> _The problem_: Within the records, which lines hold the string "count"? Report each one by copying it.
━━ Supplied records
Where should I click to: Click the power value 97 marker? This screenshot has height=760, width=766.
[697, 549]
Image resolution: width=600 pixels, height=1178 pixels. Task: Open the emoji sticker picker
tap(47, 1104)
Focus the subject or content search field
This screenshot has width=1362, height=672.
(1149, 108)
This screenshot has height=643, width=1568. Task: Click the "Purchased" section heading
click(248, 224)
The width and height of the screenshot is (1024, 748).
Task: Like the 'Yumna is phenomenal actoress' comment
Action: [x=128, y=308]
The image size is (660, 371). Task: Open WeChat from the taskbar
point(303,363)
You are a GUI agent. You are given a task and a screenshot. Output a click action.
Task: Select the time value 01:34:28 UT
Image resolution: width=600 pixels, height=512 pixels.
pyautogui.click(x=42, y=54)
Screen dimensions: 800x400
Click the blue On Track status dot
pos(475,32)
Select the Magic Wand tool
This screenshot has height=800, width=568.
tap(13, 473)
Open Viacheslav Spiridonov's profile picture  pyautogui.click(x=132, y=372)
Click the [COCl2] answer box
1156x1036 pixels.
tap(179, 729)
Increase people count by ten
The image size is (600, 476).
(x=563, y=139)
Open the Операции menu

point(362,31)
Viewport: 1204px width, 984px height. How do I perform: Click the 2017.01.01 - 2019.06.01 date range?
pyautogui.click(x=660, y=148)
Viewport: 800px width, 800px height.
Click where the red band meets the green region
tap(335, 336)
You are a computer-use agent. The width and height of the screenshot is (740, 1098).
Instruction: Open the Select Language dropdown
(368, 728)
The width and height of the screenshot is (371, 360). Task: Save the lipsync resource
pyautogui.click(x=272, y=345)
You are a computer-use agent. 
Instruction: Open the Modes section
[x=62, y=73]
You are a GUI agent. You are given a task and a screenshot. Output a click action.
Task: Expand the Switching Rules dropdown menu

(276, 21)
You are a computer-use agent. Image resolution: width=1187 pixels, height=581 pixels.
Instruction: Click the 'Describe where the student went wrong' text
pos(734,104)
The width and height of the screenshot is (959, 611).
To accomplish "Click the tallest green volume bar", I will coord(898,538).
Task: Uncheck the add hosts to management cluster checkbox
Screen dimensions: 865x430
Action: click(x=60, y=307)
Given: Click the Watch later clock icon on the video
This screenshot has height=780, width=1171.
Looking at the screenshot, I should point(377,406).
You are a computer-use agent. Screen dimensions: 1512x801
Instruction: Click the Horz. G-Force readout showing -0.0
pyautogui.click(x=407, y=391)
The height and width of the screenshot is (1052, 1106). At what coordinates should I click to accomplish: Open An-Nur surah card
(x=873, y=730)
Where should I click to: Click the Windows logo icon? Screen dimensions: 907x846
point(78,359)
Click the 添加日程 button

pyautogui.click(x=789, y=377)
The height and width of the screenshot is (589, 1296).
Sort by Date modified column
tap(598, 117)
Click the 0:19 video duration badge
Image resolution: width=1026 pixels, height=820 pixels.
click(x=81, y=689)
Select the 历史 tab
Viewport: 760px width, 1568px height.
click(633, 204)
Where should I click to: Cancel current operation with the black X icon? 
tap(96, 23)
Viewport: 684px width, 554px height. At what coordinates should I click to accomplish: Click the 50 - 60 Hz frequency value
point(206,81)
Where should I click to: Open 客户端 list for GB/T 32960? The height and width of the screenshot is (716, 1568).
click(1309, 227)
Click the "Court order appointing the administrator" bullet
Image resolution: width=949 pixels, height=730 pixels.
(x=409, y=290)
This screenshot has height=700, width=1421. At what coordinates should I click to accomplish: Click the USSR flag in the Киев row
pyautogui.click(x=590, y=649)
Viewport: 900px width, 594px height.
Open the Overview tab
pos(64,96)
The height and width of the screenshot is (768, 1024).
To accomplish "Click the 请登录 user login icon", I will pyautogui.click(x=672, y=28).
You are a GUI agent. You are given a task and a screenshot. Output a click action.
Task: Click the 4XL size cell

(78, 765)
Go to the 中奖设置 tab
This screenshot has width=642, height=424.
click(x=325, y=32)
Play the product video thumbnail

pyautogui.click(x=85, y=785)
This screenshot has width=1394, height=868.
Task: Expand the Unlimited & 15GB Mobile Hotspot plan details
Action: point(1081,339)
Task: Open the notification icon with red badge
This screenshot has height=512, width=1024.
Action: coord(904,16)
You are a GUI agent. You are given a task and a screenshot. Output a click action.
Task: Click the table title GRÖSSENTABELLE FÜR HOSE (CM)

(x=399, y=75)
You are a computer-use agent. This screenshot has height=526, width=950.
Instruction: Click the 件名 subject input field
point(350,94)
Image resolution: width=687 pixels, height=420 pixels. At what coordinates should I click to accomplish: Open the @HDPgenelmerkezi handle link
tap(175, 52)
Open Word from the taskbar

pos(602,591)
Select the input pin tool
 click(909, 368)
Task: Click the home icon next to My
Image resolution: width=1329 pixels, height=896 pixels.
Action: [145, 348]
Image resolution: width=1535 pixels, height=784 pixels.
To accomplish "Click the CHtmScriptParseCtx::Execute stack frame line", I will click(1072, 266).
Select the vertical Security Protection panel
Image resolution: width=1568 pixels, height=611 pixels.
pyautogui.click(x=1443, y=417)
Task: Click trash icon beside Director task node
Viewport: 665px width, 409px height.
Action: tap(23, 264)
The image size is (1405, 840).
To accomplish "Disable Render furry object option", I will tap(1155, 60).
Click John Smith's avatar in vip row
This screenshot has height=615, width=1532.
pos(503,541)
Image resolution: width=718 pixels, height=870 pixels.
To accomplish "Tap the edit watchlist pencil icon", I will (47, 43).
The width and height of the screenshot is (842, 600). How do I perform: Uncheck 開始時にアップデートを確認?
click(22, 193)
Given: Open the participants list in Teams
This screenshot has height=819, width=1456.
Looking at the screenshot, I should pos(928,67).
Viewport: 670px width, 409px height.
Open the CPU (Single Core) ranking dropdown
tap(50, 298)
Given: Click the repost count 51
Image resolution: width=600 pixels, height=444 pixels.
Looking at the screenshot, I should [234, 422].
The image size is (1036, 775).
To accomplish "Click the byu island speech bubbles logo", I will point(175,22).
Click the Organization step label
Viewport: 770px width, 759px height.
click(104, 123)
━━━━
> _Problem solution_:
Increase people count by ten
Given: Click the repost count 51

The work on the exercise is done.